### [DOCUMENT TEXT]
- Opening Delimiter -

Opposition Leader Mark Golding is seemingly not impressed with the Cabinet recalibrations announced by Prime Minister Andrew Holness, slamming the reshuffle as useless.
Golding, speaking at a People’s National Party (PNP) press conference on Tuesday (January 11), said the poor attempt at damage control couldn’t have come at a worse time for the Government as it struggles to control simultaneously rampant crime and coronavirus (COVID-19) waves.
“It really is a fairly trivial exercise because if you ask yourself the question ‘Will it lead to better healthcare outcomes?’, the answer is ‘No’. If you ask the question, ‘Will it lead to a better response to the crisis in education caused by the pandemic and chronic problems facing the education system long before the pandemic?’, the answer is ‘No’. When you ask yourself ‘Will it address the crisis in crime and violence in the country?’, the answer is ‘No’,” Golding said.
Golding was particularly critical of the ‘superministry’ fashioned by Holness, which merges Information with the expansive Economic Growth and Job Creation portfolio under the helm of the Office of the Prime Minister (OPM).
The new ‘superministry’, led by Holness himself, also sees the appointment of six portfolio-less ministers—all without clear direction or purpose, according to the PNP leader.
“But I have some objections to it, in addition to those fundamental points… The Office of the Prime Minister and the Ministry of Economic Growth and Job Creation are together a superministry comprising the prime minister himself and six ministers without portfolio. With no clear structure or mandate,” he argued.

- Closing Delimiter -

### [WHAT TO DO]
• A. Answer these questions using the article on the Cabinet reshuffle:
(i) On what day and date did Golding speak at the PNP press conference?
(ii) Which portfolio is merged with Information in the "superministry"?
(iii) How many ministers without portfolio does the new "superministry" include?
• B. From the article on the Cabinet reshuffle, list each outcome that Golding asks whether the reshuffle will bring about and answers "No."
The data after this note comes from an unrelated source.

### [COLLECTED MATERIAL]
- Opening Delimiter -

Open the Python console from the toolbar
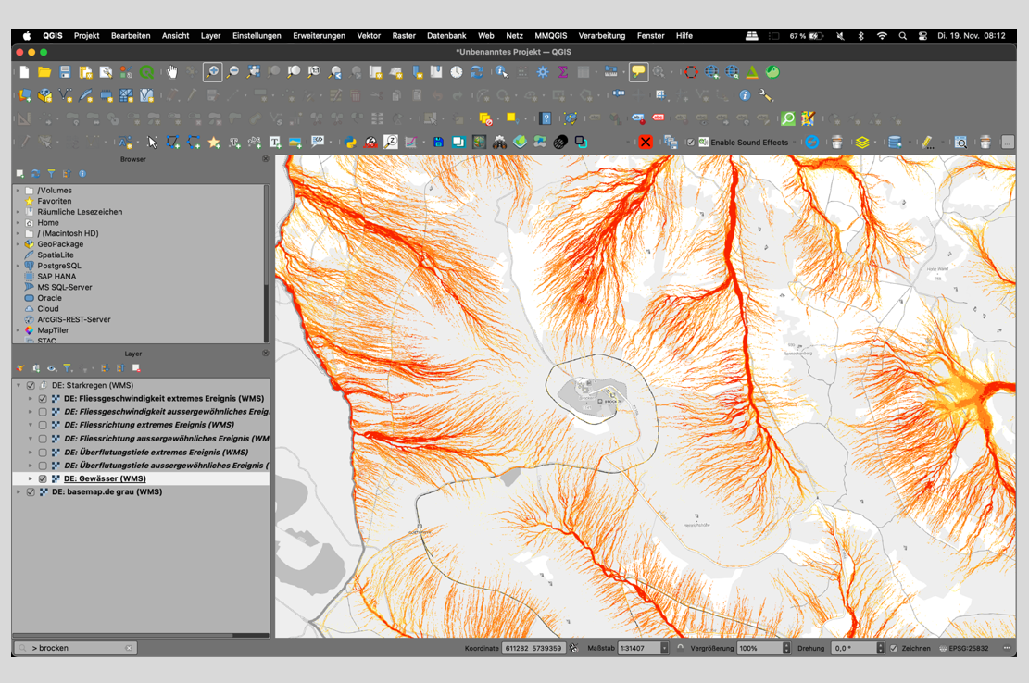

- Closing Delimiter -

### [RESPONSES BY ITEM NUMBER]
• A.
(i) Tuesday, January 11
(ii) Economic Growth and Job Creation
(iii) Six

• B.
- Better healthcare outcomes
- A better response to the crisis in education caused by the pandemic and to chronic problems facing the education system
- Addressing the crisis in crime and violence in the country